Perché si verifichi una visione eccentrica al campo di interesse abituale dell'osservatore, è necessario che il raggio d'azione in cui la sua attenzione si esercita venga interrotto dalla segnalazione di una zona d'interesse altra rispetto a quella in cui egli si sta muovendo. L'occhio dell'osservatore deve venire guidato da un segno che non è tale nello stesso modo in cui lo è la lettera, che si fa trasparente a favore del significato, bensì, heidegerianamente, per la sua capacità di orientamento (cfr. M. Heidegger, Essere e tempo, § 17), grazie alla soluzione di continuità con la realtà abituale che viene riorganizzata come sfondo. Tale segno è la cornice, e la dicitura che adotteremo ora per definirla è quella di "frontespizio". Significativamente composto da frons, frontis - "fronte" - e dal tema di specer - "guardare" -, essa designa la cornice non come oggetto quanto piuttosto come forma di una funzione. Il frontespizio invita a leggere unitariamente le diverse figure e i luoghi che ci si presentano di fronte e in successione durante le narrazioni animate.

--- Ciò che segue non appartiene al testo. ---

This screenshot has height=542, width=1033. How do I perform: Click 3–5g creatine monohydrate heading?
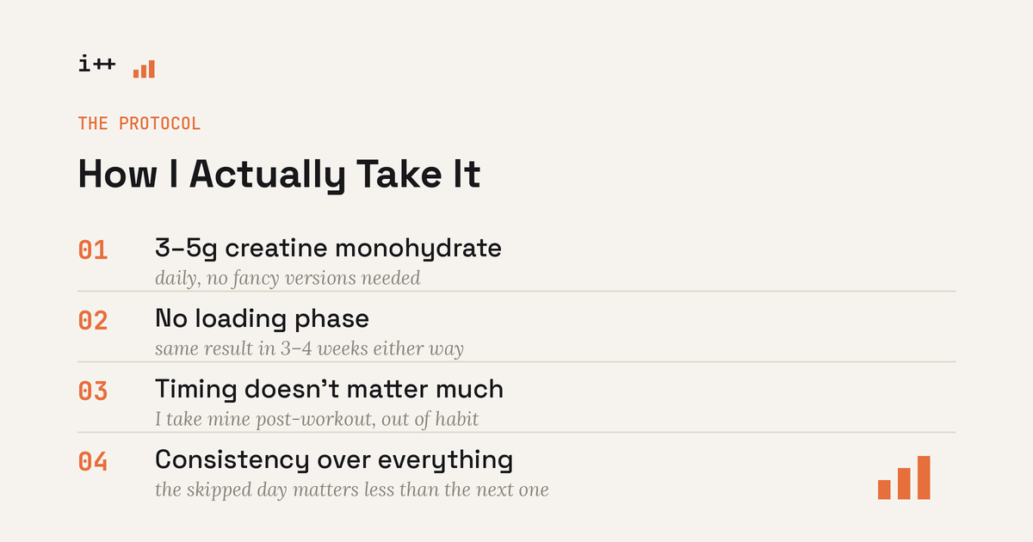click(328, 249)
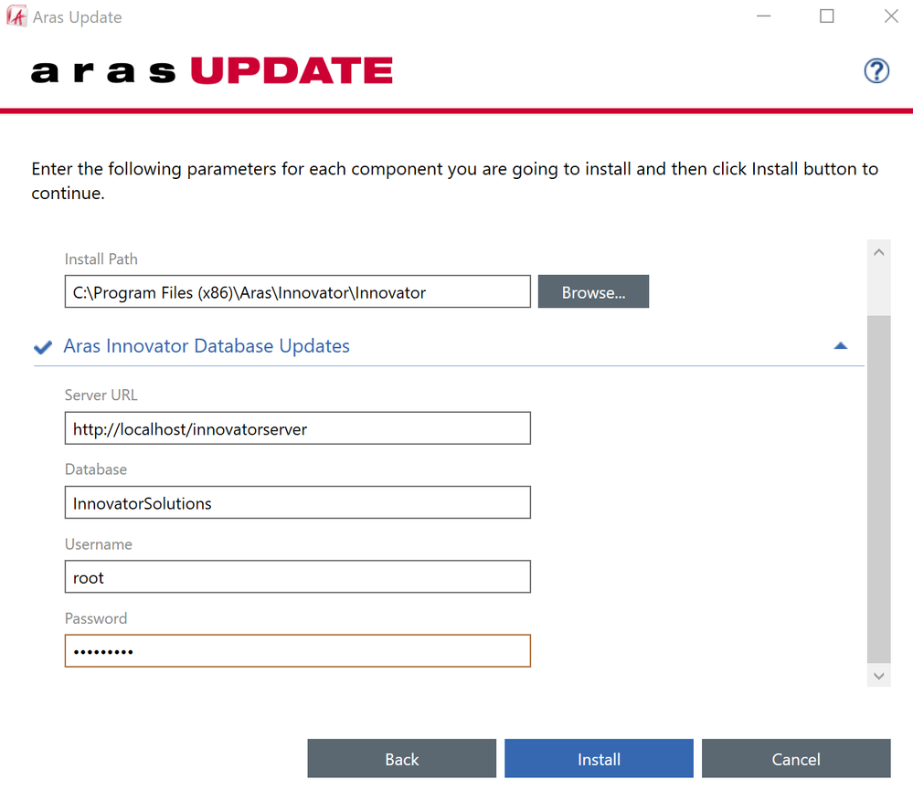Close the Aras Update window
This screenshot has height=811, width=913.
(x=890, y=16)
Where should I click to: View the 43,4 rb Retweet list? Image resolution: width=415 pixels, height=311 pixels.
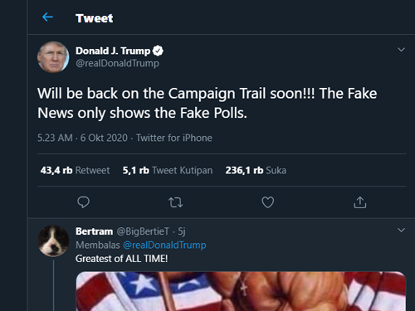(75, 170)
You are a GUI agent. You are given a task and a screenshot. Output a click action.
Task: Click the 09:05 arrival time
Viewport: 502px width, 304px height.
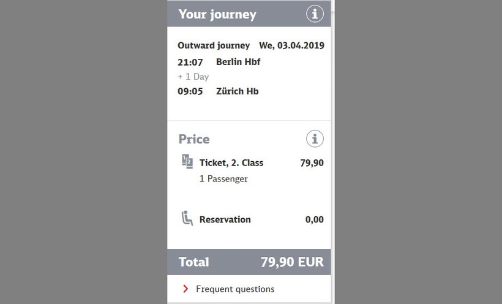190,91
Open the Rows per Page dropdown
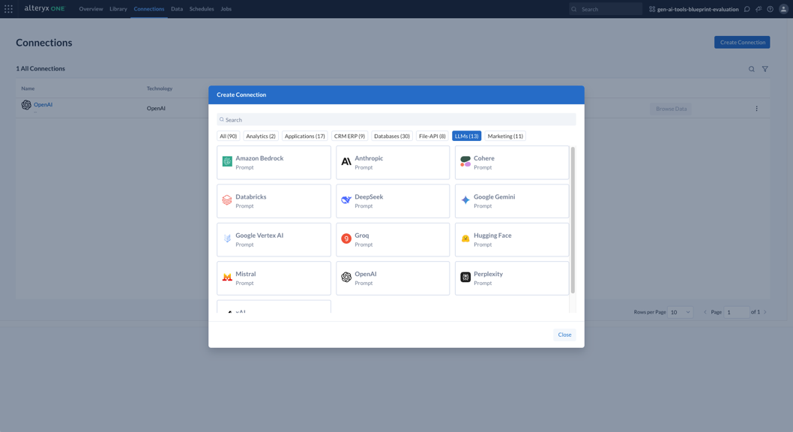Viewport: 793px width, 432px height. pyautogui.click(x=679, y=311)
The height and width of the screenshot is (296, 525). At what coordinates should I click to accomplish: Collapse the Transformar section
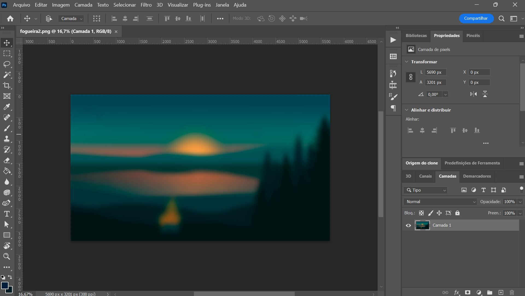407,62
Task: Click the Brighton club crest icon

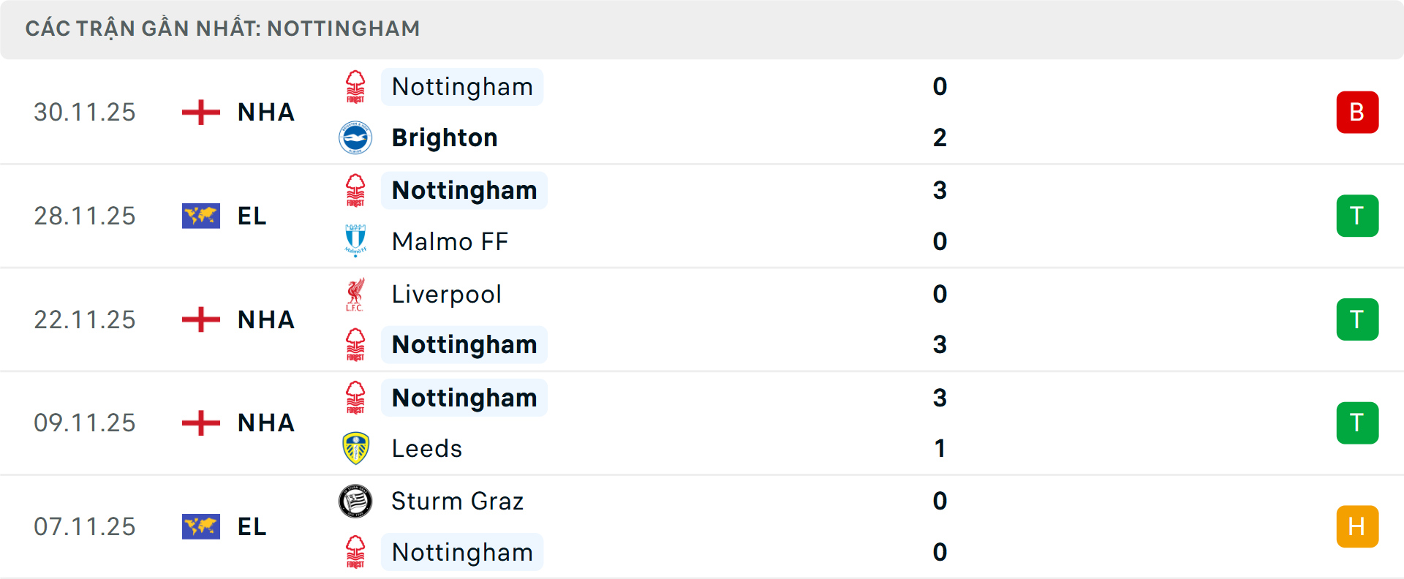Action: click(355, 138)
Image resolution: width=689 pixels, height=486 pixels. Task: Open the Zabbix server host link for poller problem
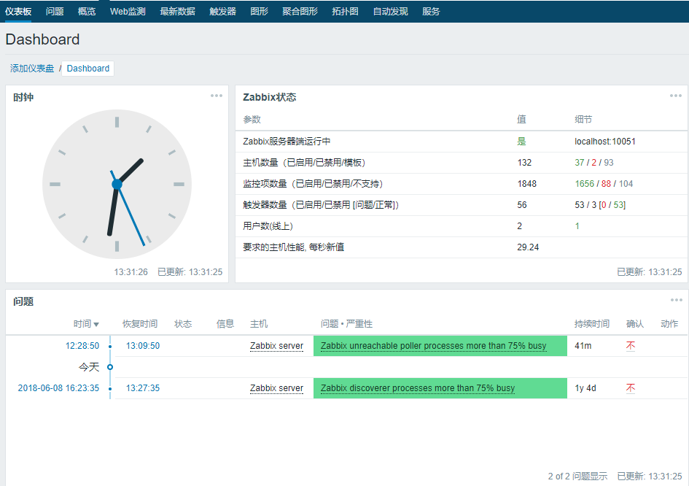(277, 346)
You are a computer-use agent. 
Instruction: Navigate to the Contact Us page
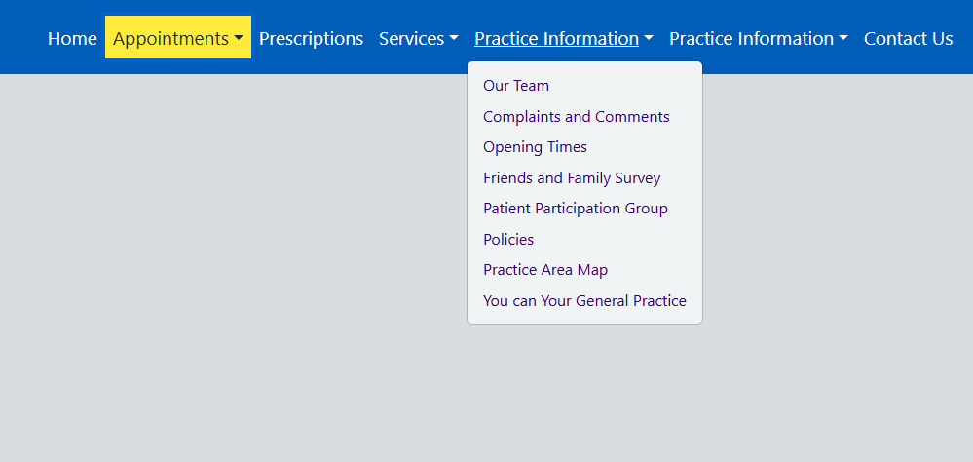tap(908, 39)
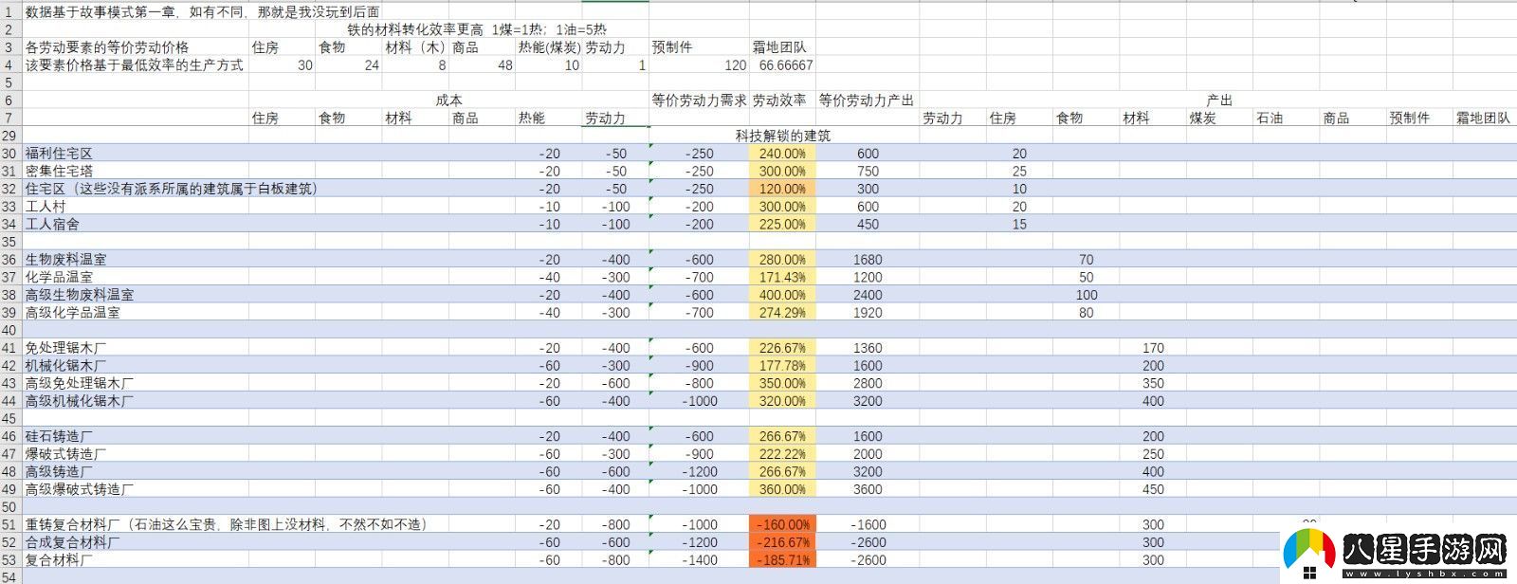Image resolution: width=1517 pixels, height=584 pixels.
Task: Click the 石油 output column heading
Action: tap(1270, 119)
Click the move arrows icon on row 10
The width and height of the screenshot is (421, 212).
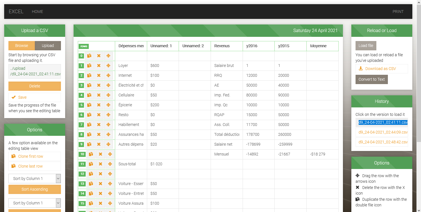(110, 154)
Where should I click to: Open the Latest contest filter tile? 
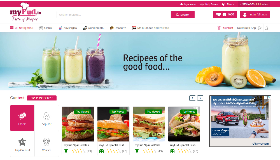pyautogui.click(x=22, y=118)
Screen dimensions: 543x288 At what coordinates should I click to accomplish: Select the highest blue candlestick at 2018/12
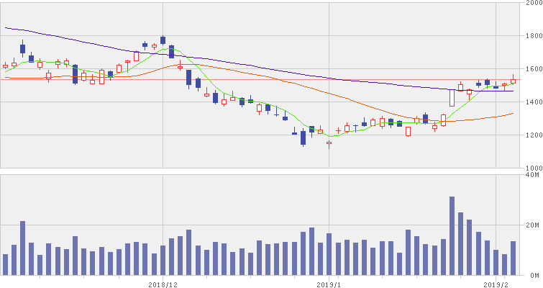coord(163,40)
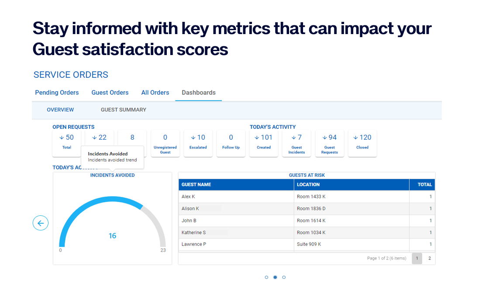Click the circled back arrow icon
The height and width of the screenshot is (304, 486).
[41, 223]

Scene dall'Andria di Terenzio

Una delle prime testimonianze dell'uso di considerare queste stazioni narrative non come unità singole ma come un tutto unico è fornita dalle illustrazioni dell'Andria di Terenzio. Nell'edizione pubblicata a Lione nel 1493, sono riprodotte "case incorniciate ai lati da colonne decorate con nicchie e statuette" (A. Nicoll, ibidem, p. 86. Con il termine case si indicano edifici che riproducono la forma del castello o della casa con le mura merlate), viste probabilmente durante le rappresentazioni promosse dall'Accademia romana di Pomponio Leto (1425-98) e in alcune rappresentazioni ferraresi. Tali case venivano percepite come "parti di un tutto rappresentante una generica strada di città, e conseguentemente erano viste nel loro insieme come una specie di "quadro" unitario che richiedeva una qualche sorta di cornice" (A. Nicoll, ibidem, p. 87, corsivi miei). Il tono prudente di Allardyce Nicoll, un riferimento obbligato nella storia novecentesca del teatro, avverte del fatto che le illustrazioni dell'Andria non mettono di fronte a una cornice scenica autonomamente disponibile ma a uno spazio visto come conchiuso, emarginato.

Se oltre la cornice si dà uno spazio che è qualitativamente alternativo - ragion per cui da un punto di vista interno allo spazio assoluto della scena oltre la cornice non c'è nulla -, mentre il margine è una pausa in uno spazio continuo, allora qui ci troviamo di fronte a margini e non a cornici, dal momento che nelle incisioni dell'edizione dell'Andria le case rappresentate, pur percepite come un complesso unitario, sono inserite in uno spazio maggiore condiviso.

Il dispositivo di delimitazione e demarcazione, che abbiamo individuato come momento logicamente originario del principio organizzativo dello spazio deputato all'artificio, è dunque fondante della funzione di incorniciamento, e tuttavia questa non si esaurisce nel semplice suggerimento di una differenza qualitativa dello spazio. Il frontespizio svolge piuttosto una funzione deittica, indicando una alternanza qualitativa tra spazio della raffigurazione e spazio della fruizione, che pone in una costante relazione di distinzione e inerenza. Essa è limite in senso kantiano, ed è riconoscibile in virtù di una forma data: la forma ad arco.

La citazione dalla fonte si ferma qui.